Le message de la douleur et les nocicepteurs

Les récepteurs à la douleur sont appelés nocicepteurs. Ils permettent de repérer un danger, de déclencher et envoyer un message jusqu’à la moelle épinière et le cerveau. Un message nerveux afférent donc. La moelle épinière, après avoir “réceptionné » le message envoyé par les nocicepteurs, va le transmettre au cerveau. Ensuite, le cerveau interprète le message et agira en conséquence. C’est donc à ce moment-là que vous ressentez la douleur.

Lorsque le danger est trop grand, on assiste à un mécanisme de réflexe afin d’écarter le danger. Par exemple, lorsque vous vous brûlez la main, votre réflexe est le retrait de votre membre de la source de chaleur.

Comprendre le message de la douleur

Lorsque l’on parle de douleur, il convient de distinguer la douleur somatique de la douleur viscérale. Alors que la première dépend du système nerveux somatique, la seconde dépend quant à elle du système nerveux autonome.

La douleur nociceptive somatique

La douleur nociceptive somatique est causée par la stimulation des récepteurs de la peau, des articulations et du système musculaire.
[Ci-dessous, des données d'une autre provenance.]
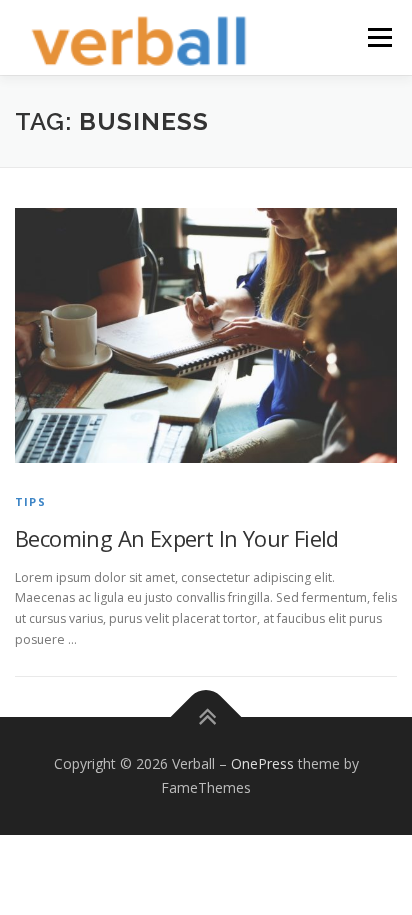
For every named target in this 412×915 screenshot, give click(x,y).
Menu (378, 37)
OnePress (262, 763)
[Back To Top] (206, 717)
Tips (30, 501)
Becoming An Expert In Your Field (177, 538)
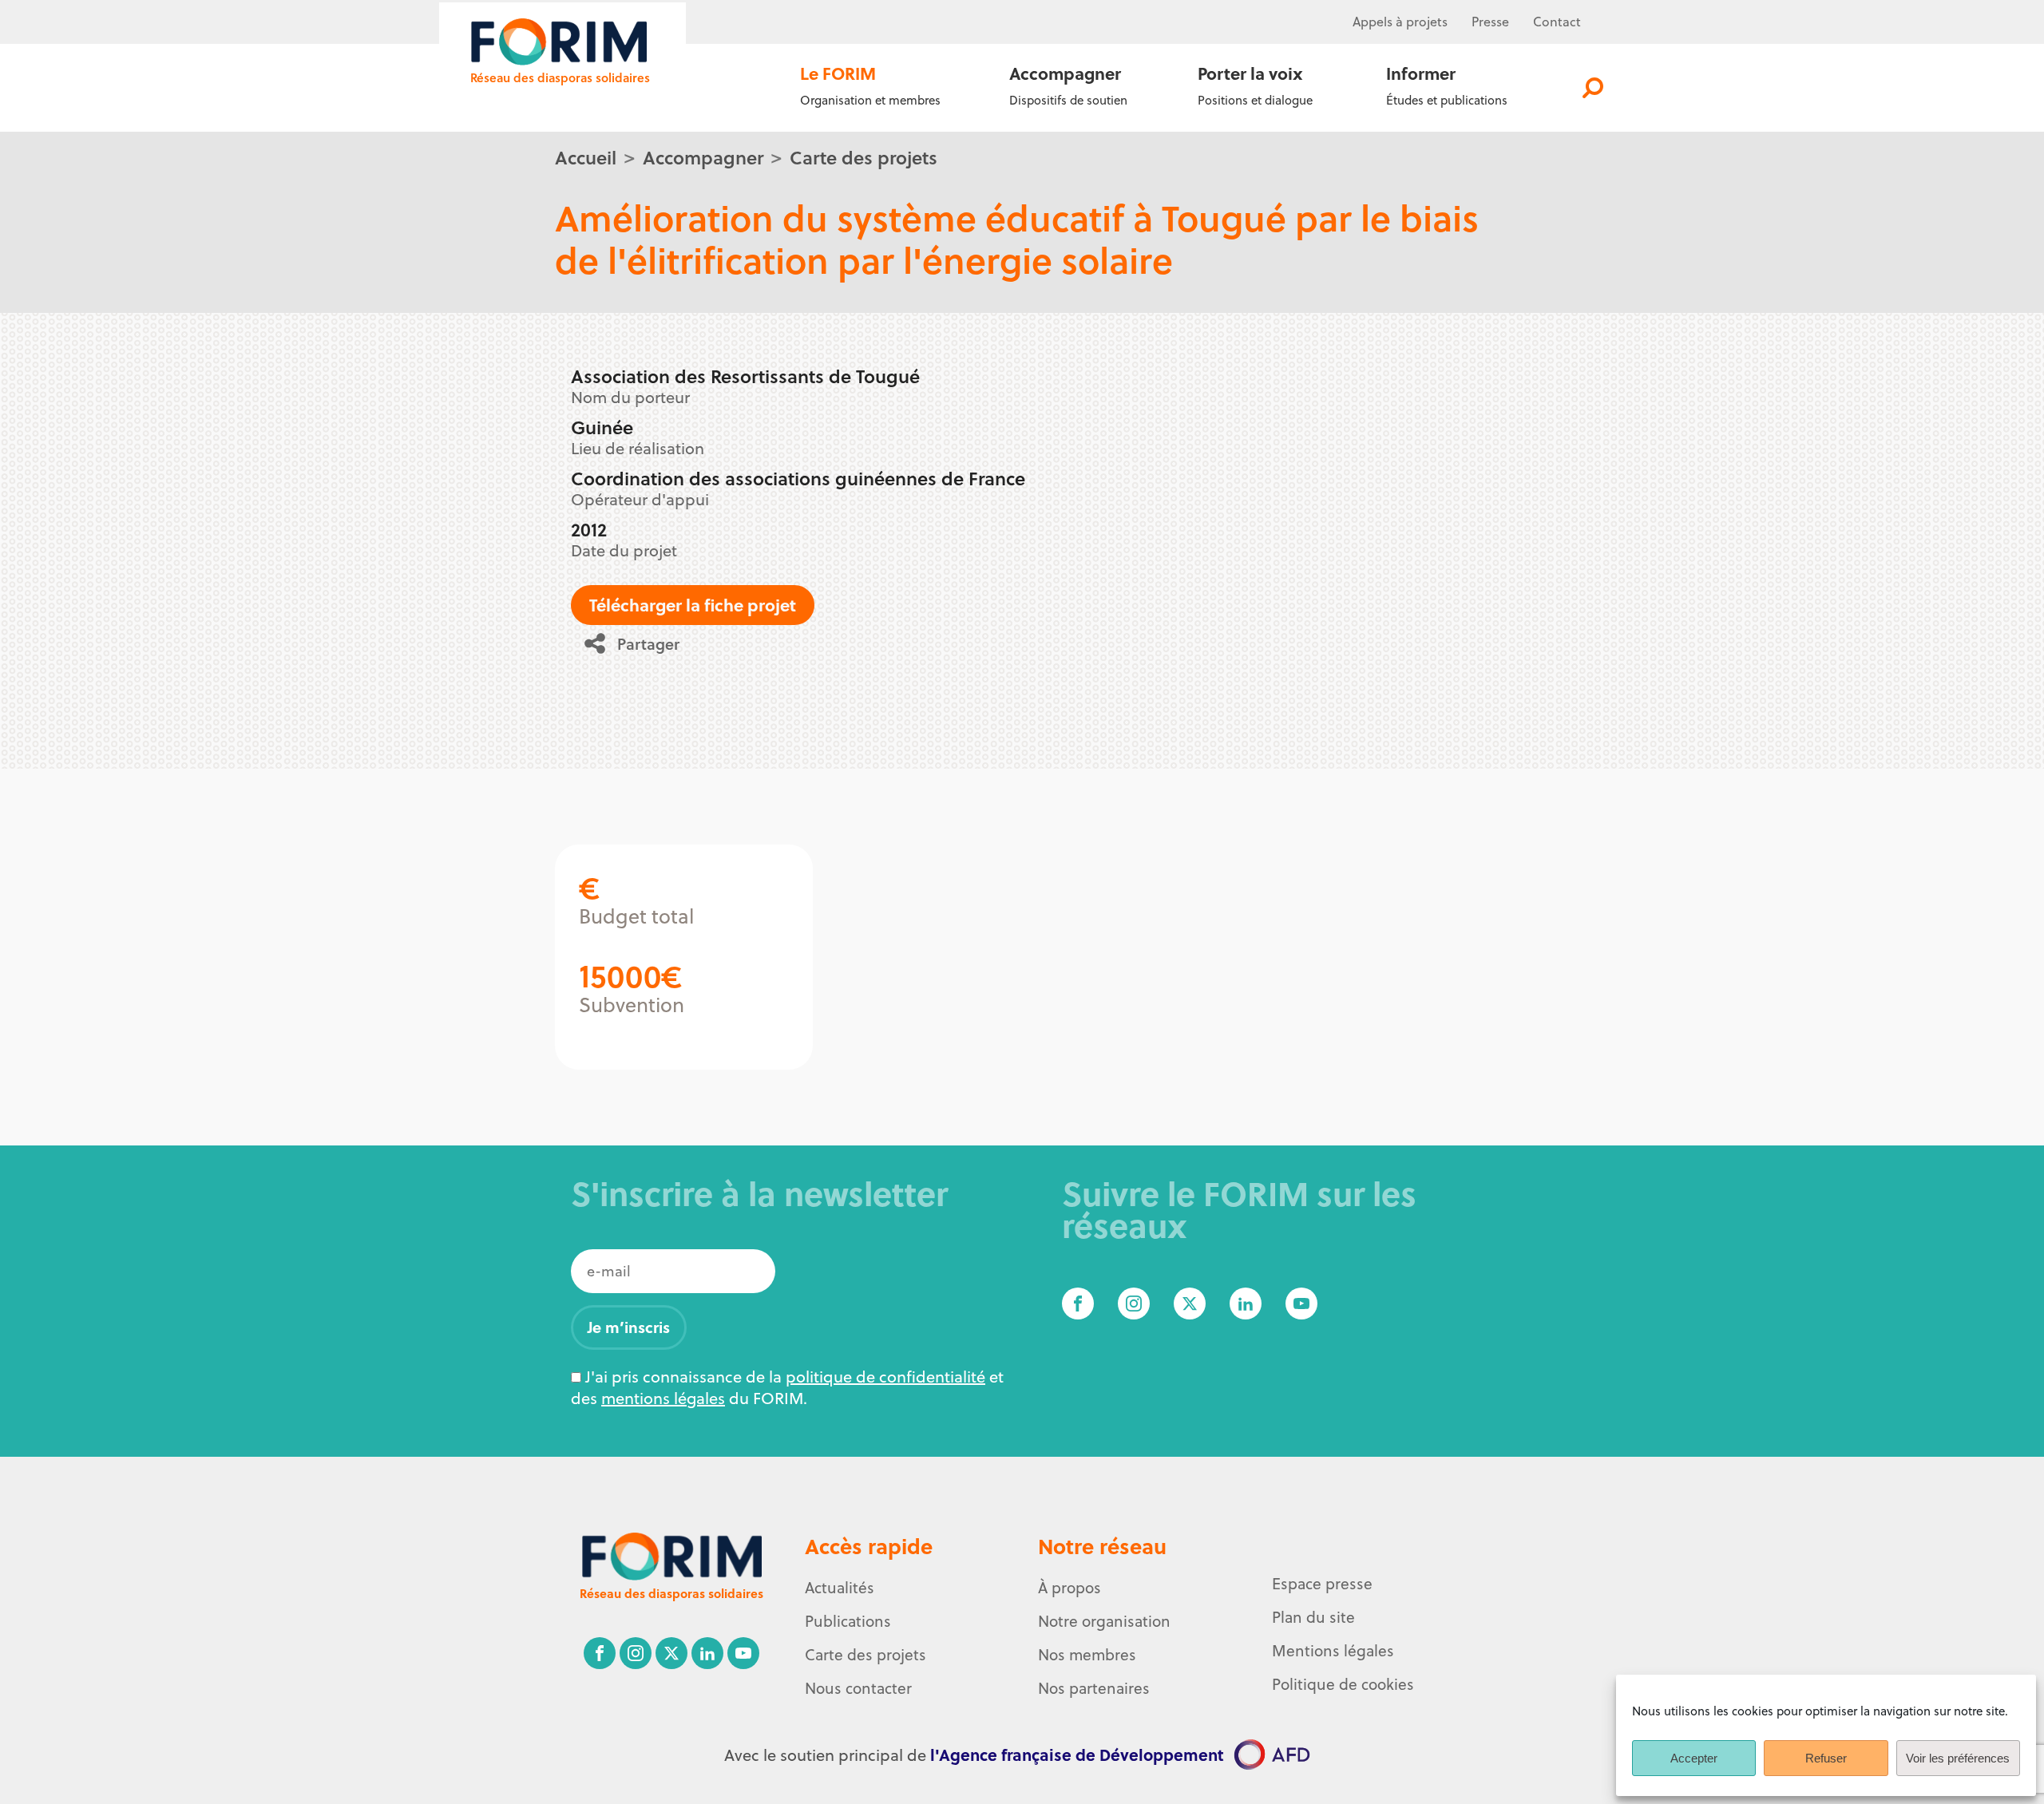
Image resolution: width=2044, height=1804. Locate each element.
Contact (1557, 21)
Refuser (1826, 1758)
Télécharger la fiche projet (692, 604)
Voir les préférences (1958, 1758)
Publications (848, 1621)
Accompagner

Prenons le cas d’une contracture musculaire à la suite d’un effort important ou de l’étirement d’un muscle lors d’une élongation. L’information nociceptive remonte à travers la moelle épinière et se déplace jusqu’au cerveau. Ainsi, cela va déclencher en retour une réponse adaptée : vous allez plutôt vous reposer sur l’autre jambe. Ou bien, plier le genou.

La douleur viscérale

La douleur viscérale, quant à elle, concerne tout le milieu intérieur du corps : le foie, la rate, l’estomac, le cœur, les poumons etc. Cette douleur ressentie est alors le signe :
d’un spasme d’un organe,
d’une brûlure,
ou encore, de la sécrétion en excès d’une substance.

Mais ces douleurs viscérales ont une particularité dans la manière dont votre cerveau les interprète.

Peut-être avez-vous déjà remarqué que lorsque vous avez mal au ventre, vous avez du mal à localiser précisément votre douleur. Ce qui n’est pas le cas lorsque vous souffrez d’une contracture, ou encore d’un problème articulaire.

La douleur, même mécanisme et ressentis différents

Vous l’aurez compris, la douleur se déclenche de la même manière chez tout le monde. Néanmoins, cela ne signifie pas que chaque personne la ressent de la même manière.
La douleur est subjective. En effet, le ressenti de la douleur va dépendre de différents facteurs : génétiques, environnementaux et psychosociaux. De plus, des études ont montré que les centres cérébraux à l’origine de la perception de la douleur sont étroitement liés aux centres de nos émotions.
Ainsi, une douleur qui semble modérée chez un individu peut donc avoir un impact très différent chez un autre. D’où l’importance de respecter la sensibilité et les ressentis de chacun.